Summary
This article walks through how lost sales is calculated and what it means.
Applies To
For Lost Sales to be calculated, a few things are necessary:
- The item must have a "Recurring" Usage Pattern - When trying to determine if an item has had lost sales you must have some confidence that there was a repeating pattern of sales before the stockout, otherwise it is impossible to differentiate a period of 0 sales due to a stockout from a period with 0 sales due to...simply no sales. So, items with "Sporadic", "Slow", and "Dead" usage patterns will not have lost sales.
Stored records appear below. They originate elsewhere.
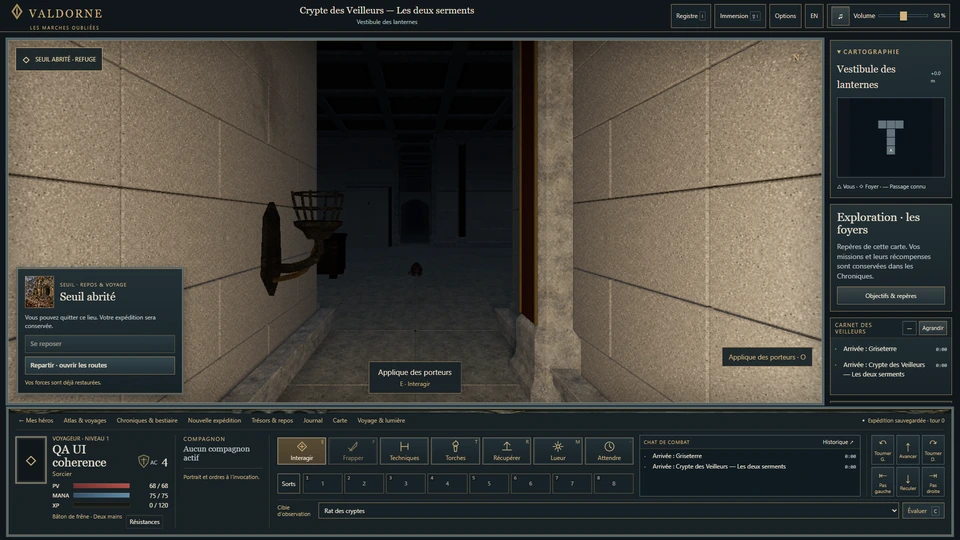The height and width of the screenshot is (540, 960).
Task: Expand the Historique of Chat de combat
Action: 838,442
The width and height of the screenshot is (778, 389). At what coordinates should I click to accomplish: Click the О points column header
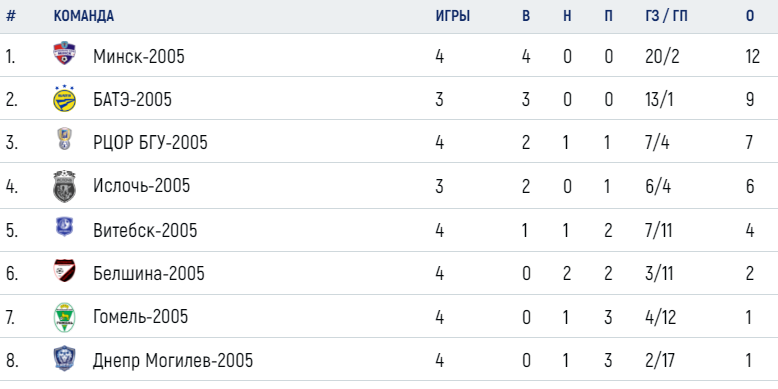[x=750, y=16]
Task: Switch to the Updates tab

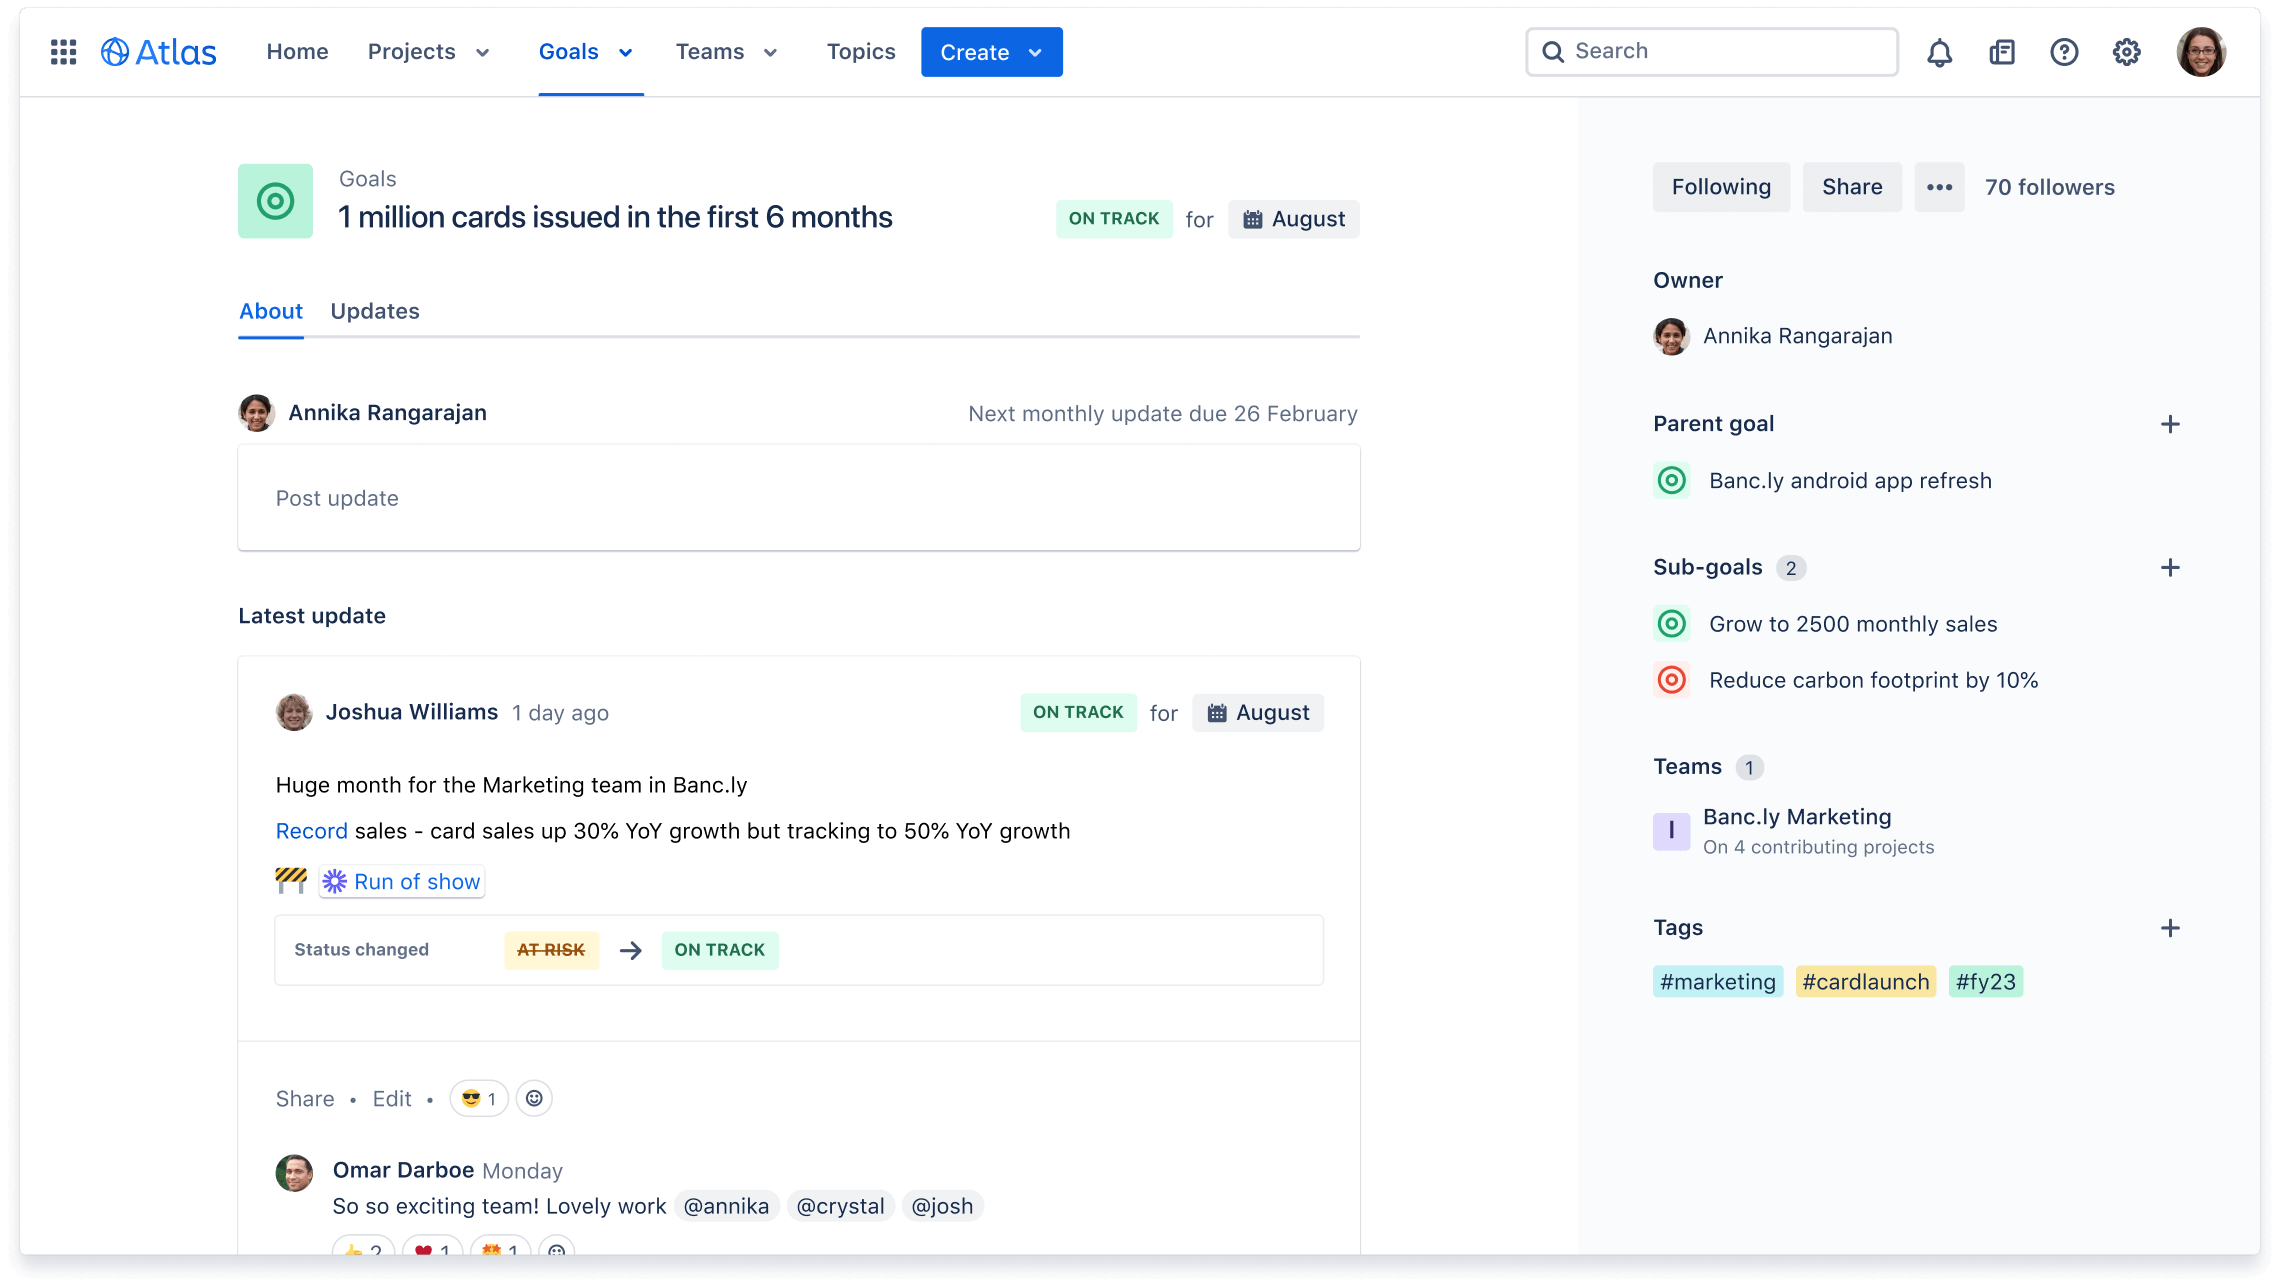Action: (x=374, y=310)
- The Item Must Have Forecast History - In order to figure out what your sales should have been, we must have some reference point for what the expected amount was. StockIQ first looks for what your forecast sales were in this period, and uses this to come up with what your daily run-rate of sales would have been if this forecast were accurate (and you had inventory to support that forecast).
- ...Or Demand History - If this forecast history is not present, StockIQ will look for the average rate of sales in periods leading up to the stockout by looking for a complete period (e.g. a previous month) with no stockouts, and use that to set "here's what your average usage or run rate was before you started running out of this", as a fallback to a forecast number. This is less preferred than a forecast history number in case there is some seasonality to your forecast, but for relatively stable items, it can provide a good replacement for a run rate from which to calculate estimated lost sales.
Process
The idea of Lost Sales is trying to estimate or capture sales that you lost due to insufficient inventory levels. StockIQ can estimate lost sales for you based on on hand, forecast history, and if no forecast history is present, demand history.
Since we know the periods of time that you’re out of stock, we can measure if that correlates with a reduction in demand, and if so, we can “fill in” the gaps to help inform the forecast algorithm of what might have been, had you not run out of that product.
This helps improve future forecast accuracy, and keeps it from happening again in the future.
Detection of lost sales is turned on by default, and appears as a purple area in the Forecast Manager Summary chart.
You can optionally have the lost sales also applied to your forecasts as well, using the Lost Sales Settings Tab in Forecast Manager, or by setting the default in the Default Lost Sales settings under the System Configuration.
Calculation Steps:
- Convert the forecast for the period of the stockout into a daily demand amount.
- a. If there is no forecast present - calculate an average historical, non-stockout daily usage by referring up to 6 months in the past for other periods without outages and events.
- Examine number of workdays stocked out.
- Multiply the number of days out by the average daily demand which then equals Lost Sales for that stockout and date periods it touches.